Monday, April 8, 2019

I’d Love To Turn You On At The Movies #215 - All About My Mother (1999, dir. Pedro Almodovar)


When I first encountered Pedro Almodóvar’s work, I was instantly fed up with it. To my eyes, he had all the makings of someone trying too hard to brand themselves as an auteur without necessarily doing the work to earn the title: showy cinematography, meta-narratives, and obtuse storytelling devices. I noticed, too, that he had dropped his first name from the credits of his films; “A Film by Almodóvar,” the titles read, eliciting an immediate groan from me. He, like several other directors that I actively dislike, seemed more focused on inserting himself into his movies than actually giving them the life that they needed.

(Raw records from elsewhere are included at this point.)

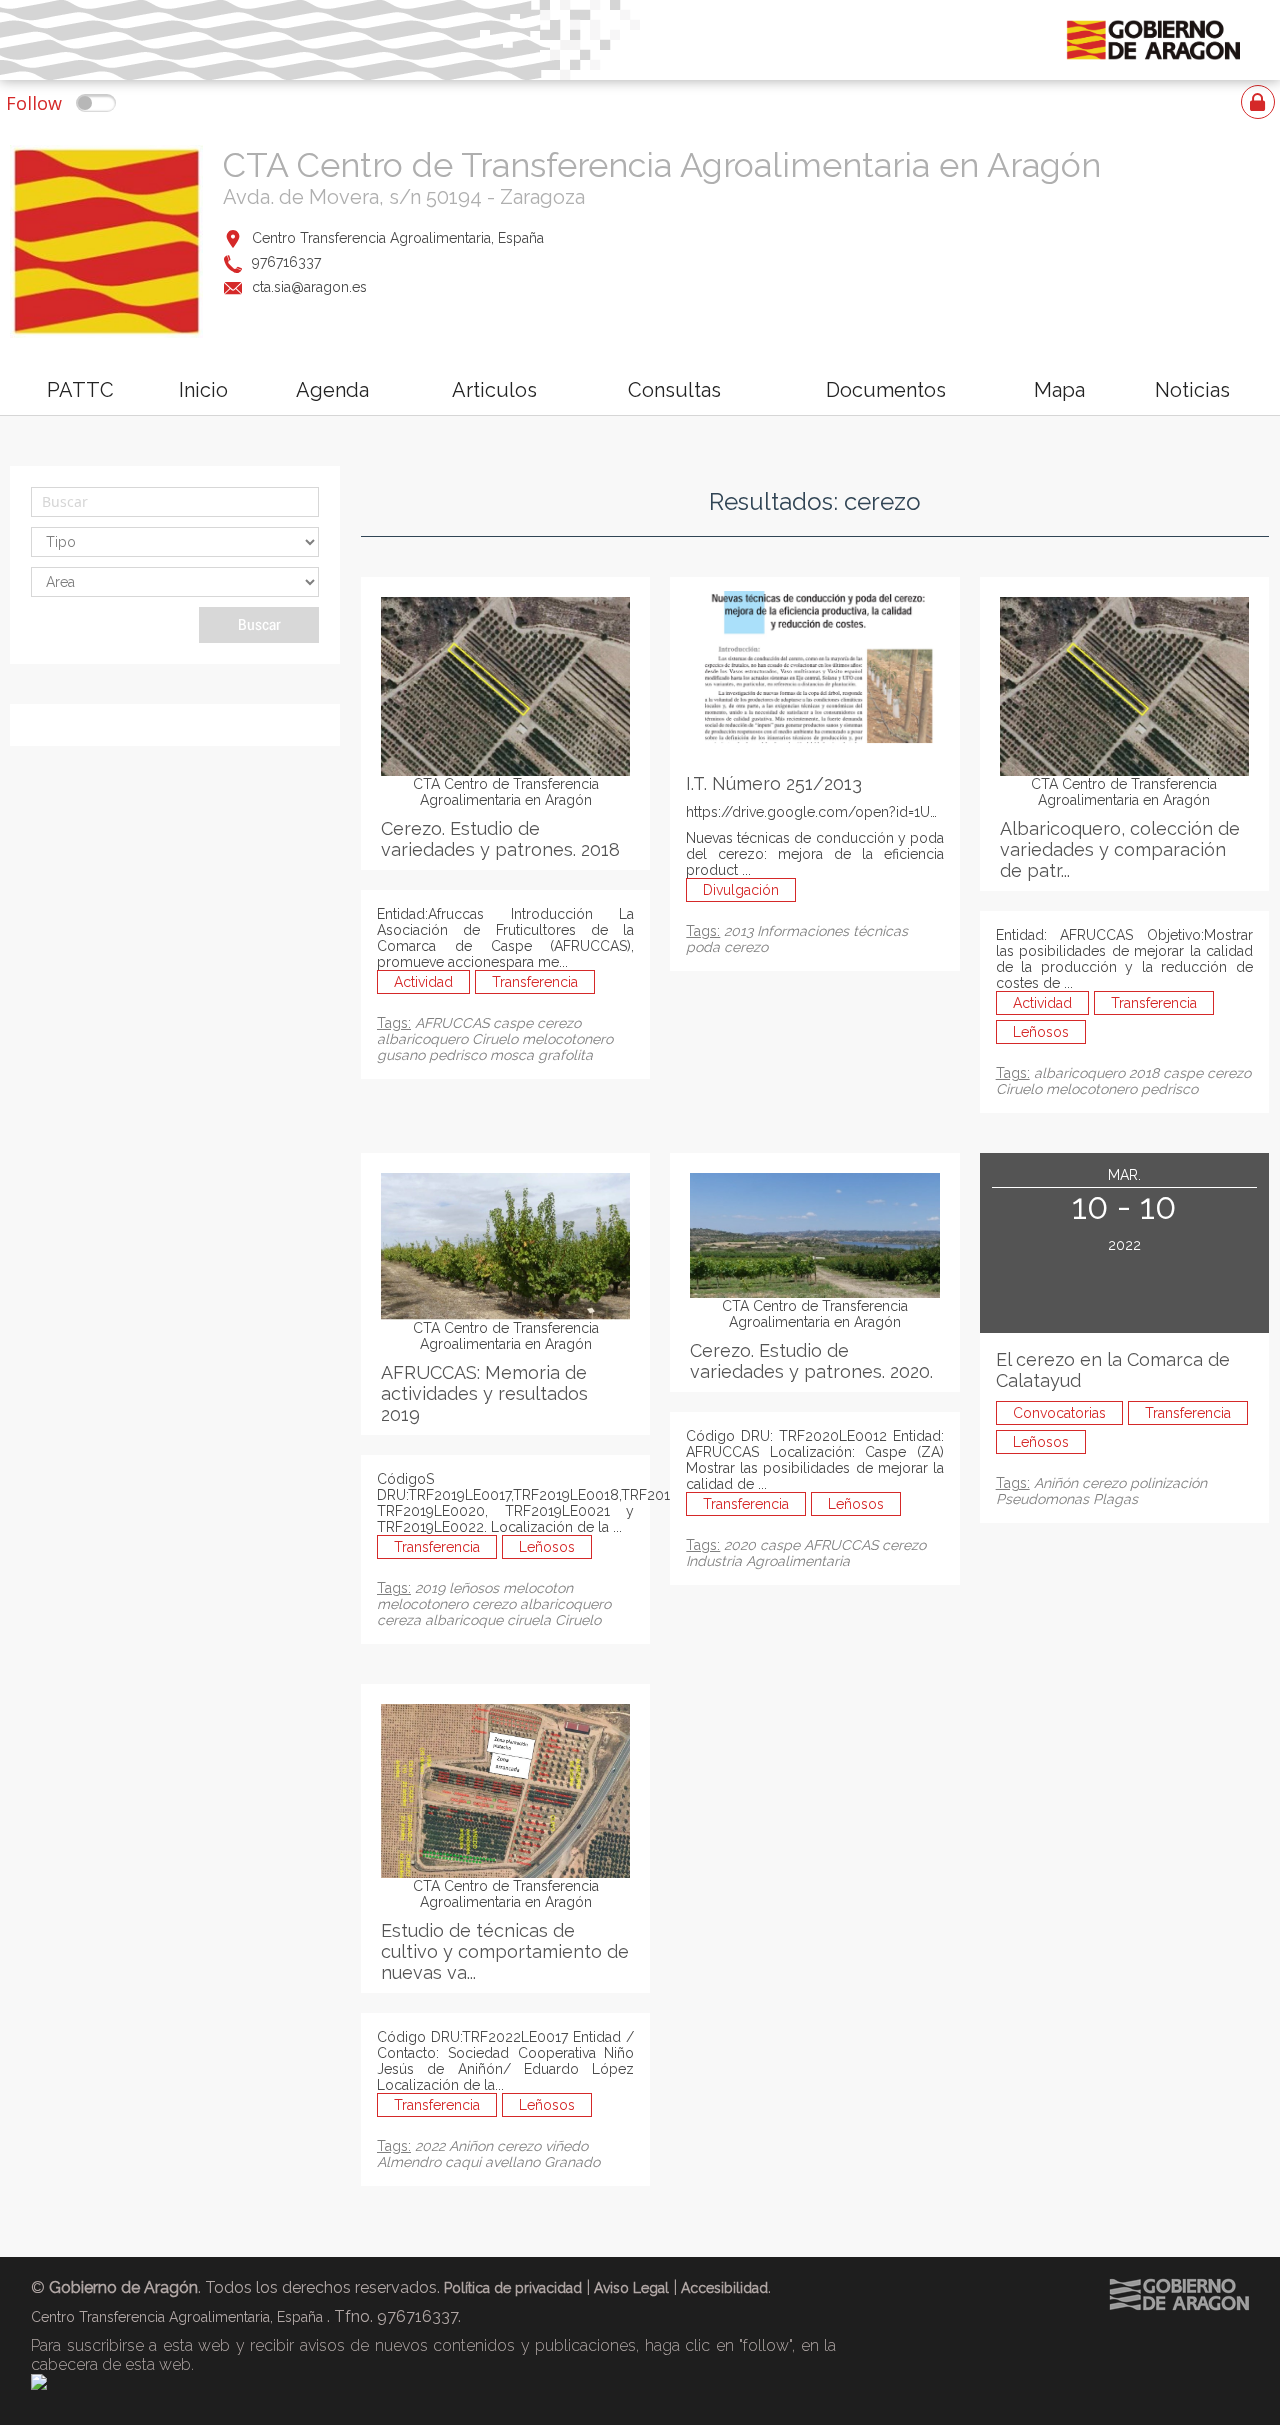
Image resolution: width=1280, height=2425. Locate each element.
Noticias (1192, 390)
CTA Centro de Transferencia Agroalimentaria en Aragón (662, 165)
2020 (742, 1545)
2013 (740, 931)
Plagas (1115, 1499)
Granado (572, 2162)
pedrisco (459, 1055)
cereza (401, 1620)
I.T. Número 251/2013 (774, 783)
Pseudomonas (1044, 1499)
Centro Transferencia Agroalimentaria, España (398, 238)
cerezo (559, 1023)
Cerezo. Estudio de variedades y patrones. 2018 (500, 839)
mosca (514, 1055)
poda (705, 947)
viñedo (566, 2146)
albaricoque (466, 1620)
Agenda (332, 390)
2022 (432, 2146)
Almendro (411, 2162)
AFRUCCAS (454, 1023)
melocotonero (567, 1039)
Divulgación (741, 890)
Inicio (203, 390)
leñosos (476, 1588)
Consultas (674, 390)
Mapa (1059, 390)
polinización (1168, 1483)
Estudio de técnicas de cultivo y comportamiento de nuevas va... (505, 1951)
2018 (1146, 1073)
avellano (514, 2162)
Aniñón (1058, 1483)
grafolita (565, 1055)
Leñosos (1041, 1032)
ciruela (531, 1620)
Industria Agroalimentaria (768, 1561)
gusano (403, 1055)
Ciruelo (497, 1039)
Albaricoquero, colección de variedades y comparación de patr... (1120, 849)
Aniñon (473, 2146)
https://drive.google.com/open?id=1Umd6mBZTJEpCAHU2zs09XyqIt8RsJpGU (942, 812)
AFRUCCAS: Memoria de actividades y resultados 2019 (484, 1393)
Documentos (886, 390)
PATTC (80, 390)
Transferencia (535, 982)
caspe (515, 1023)
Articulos (494, 390)
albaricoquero (424, 1039)
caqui (465, 2162)
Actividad (423, 982)
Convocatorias (1059, 1413)
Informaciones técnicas (832, 931)
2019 (432, 1588)
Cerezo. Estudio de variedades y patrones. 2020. (811, 1361)
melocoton (538, 1588)
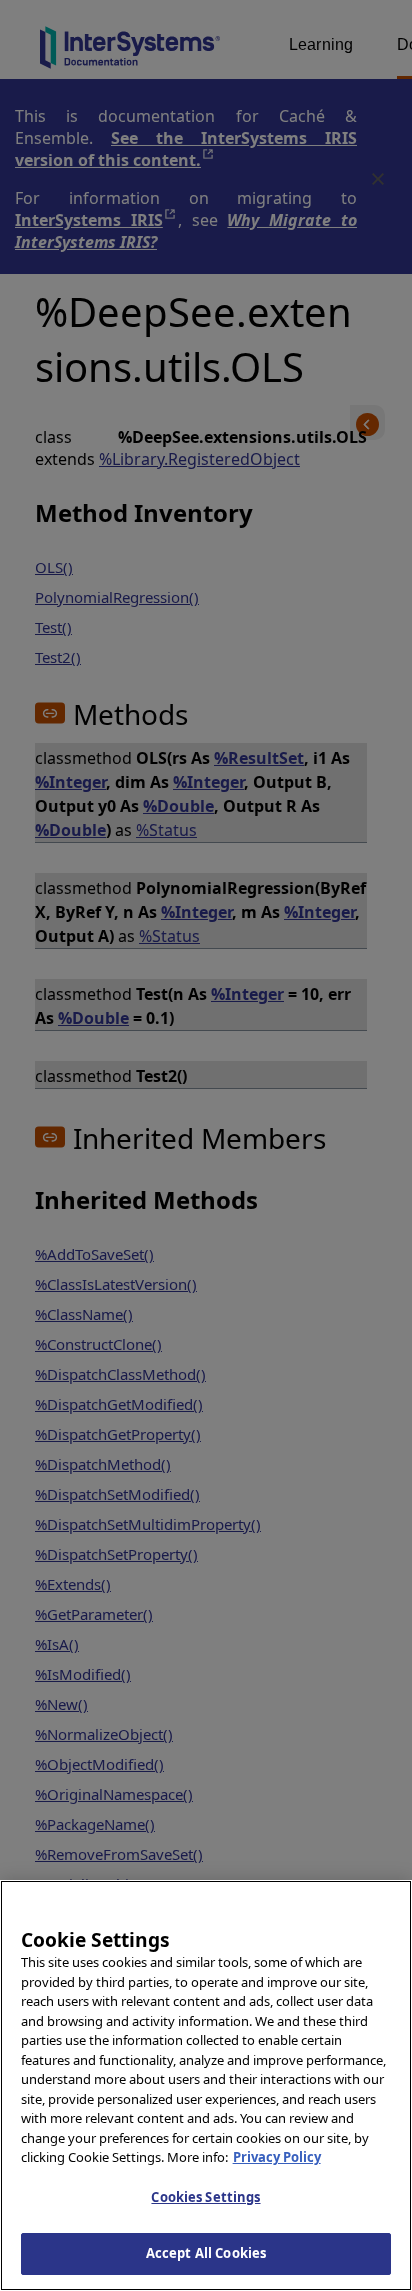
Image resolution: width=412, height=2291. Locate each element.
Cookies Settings (205, 2197)
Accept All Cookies (206, 2253)
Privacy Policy (277, 2157)
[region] (206, 2085)
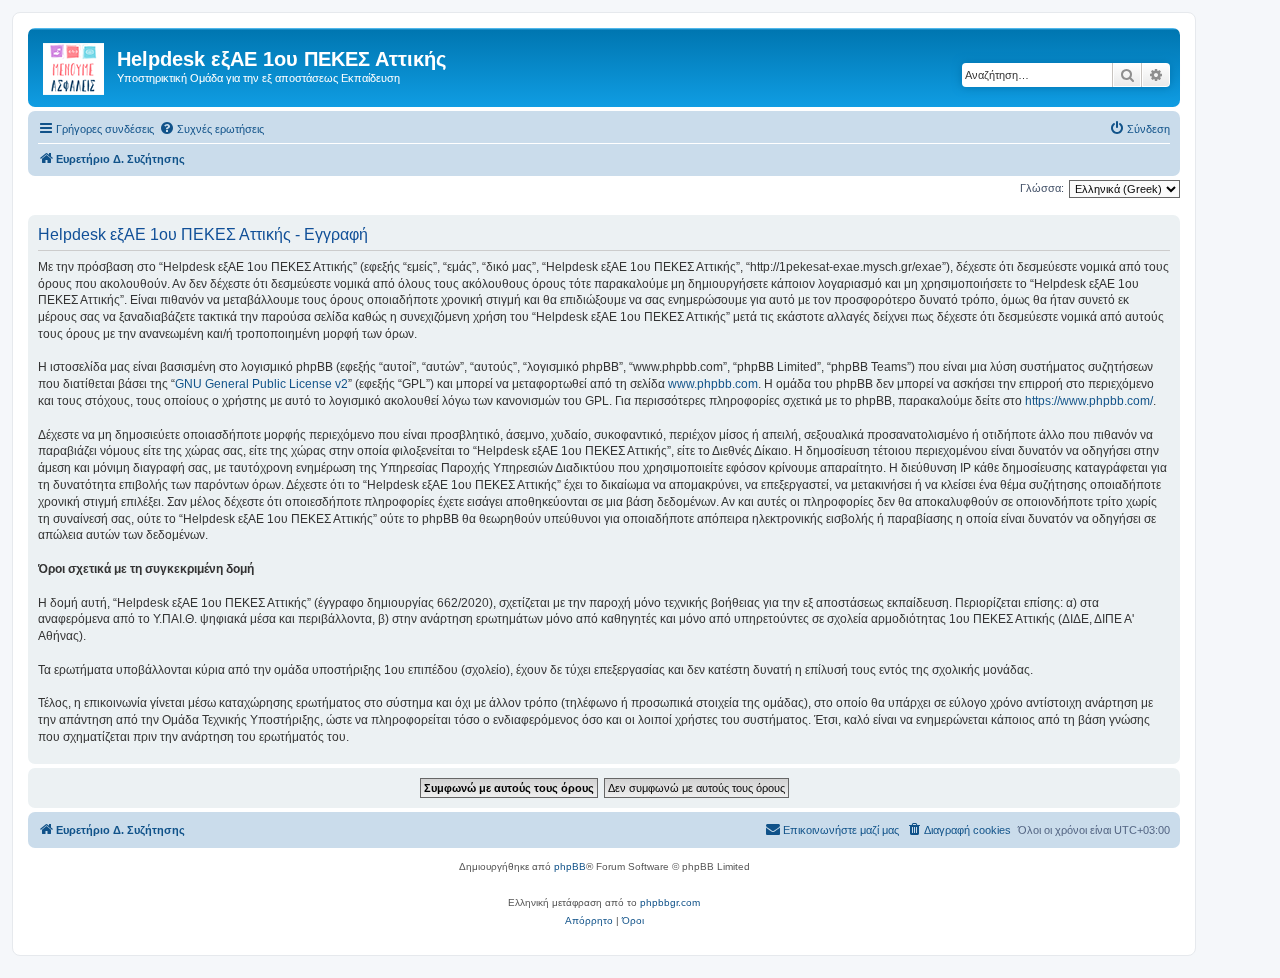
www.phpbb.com (713, 384)
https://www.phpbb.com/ (1089, 401)
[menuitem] (211, 129)
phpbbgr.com (670, 902)
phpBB (570, 866)
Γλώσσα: (1042, 188)
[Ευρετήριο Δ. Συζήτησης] (75, 65)
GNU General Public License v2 (261, 384)
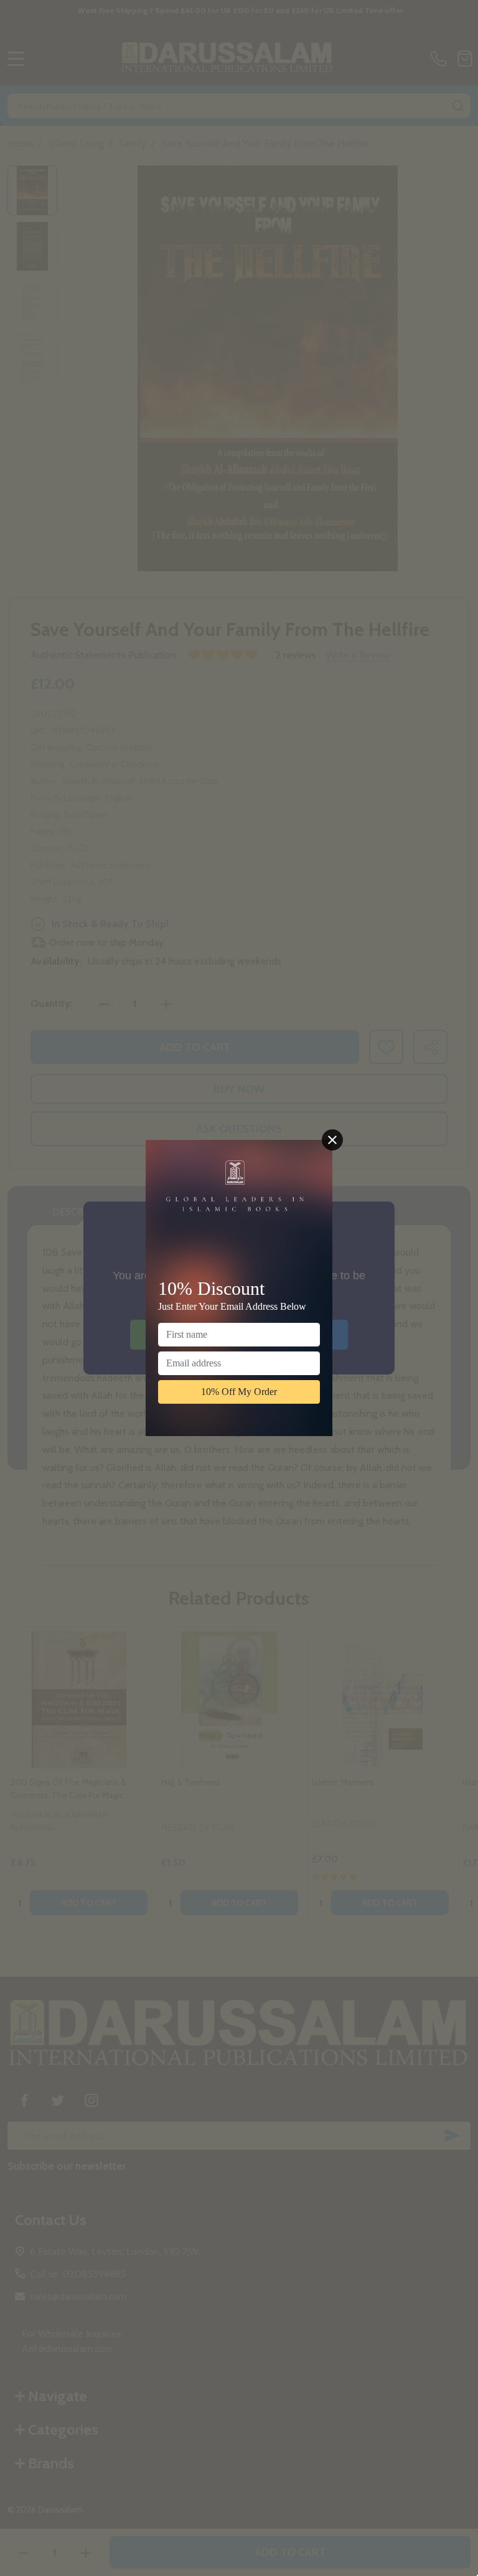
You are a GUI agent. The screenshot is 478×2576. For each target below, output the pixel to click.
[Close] (332, 1139)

            And then, by the good graces of a college professor, I was forced to watch All About My Mother. I loved it. I love it. It immediately made me reconsider his filmography and what I didn’t like about it, somehow turning the issues I had with his other work into positive qualities here. All About My Mother is indeed showy and has a stubbornly meta-narrative; worst of all, it uses my most-hated cinematic device, voiceover narration. Every instinct in me tells me to hate All About My Mother. I can’t.
            All About My Mother follows Manuela, a single mother that loses her teenage son Esteban in the film’s early minutes. Following his death, Manuela moves to Barcelona in an attempt to reconnect with her son’s father Lola, a trans woman who never knew about Esteban. In the process, Manuela meets other trans and queer characters, many of whom have contracted AIDS, and All About My Mother suddenly shifts from being about encountering grief to working past it. Manuela becomes a mother figure to a few other characters, and we start to understand how Almodóvar envisions matronly characters: as saints. In particular, Manuela meets Rosa, a young nun that is pregnant with Lola’s next child; Manuela steps in to guide her through the process, and ultimately help with Rosa’s newly HIV positive lifestyle. In Almodóvar’s earlier work, one of my primary problems was how he treated his characters with manipulative cynicism; here, he extends a humane hand, using coincidence and luck as a guiding light that fosters genuine emotional connection among his characters.
            So much of my appreciation of this movie stems from how genuinely Almodóvar handles questions of gender, sexuality, and identity; released in 1999, All About My Mother tackles these themes and topics with a shocking grace, interrogating the complexities of parenthood, femininity, and trauma with ease. But there’s more to All About My Mother than just its thematic content; the film is bright and colorful, given a playful color palette to juxtapose the immediacy of its gloomy narrative content. The filmmaking is showy, but never in service of just the director; shots are beautifully framed to underline the film’s thematic questions of identity and lineage. Even the meta-narrative - which follows the very actress that Esteban ran into the street to follow before dying - is likewise used to implicate the viewer in compelling ways, ultimately dropping the curtains before the film’s closing credits roll.
            There’s much to admire about All About My Mother - I haven’t been able to hit at it all. I wouldn’t want to, even if I could. This is a straightforward movie, one that gets to the point without squandering its bluntness; it’s a celebration of motherhood, of femininity, and of women around the world, and it handles the film’s political context with deftness and ease, envisioning a more supportive world for individuals in queer and other disenfranchised communities. I’m thankful that I was forced to watch it in college - it made me reconsider Almodóvar’s work, which I now see as similarly humane and warm, rather than the cold and austere perception I had of it going into this film. All About My Mother, in other words, is deeply empathetic. It’ll make you want to give your loved ones a hug in the moments immediately after - and maybe you should.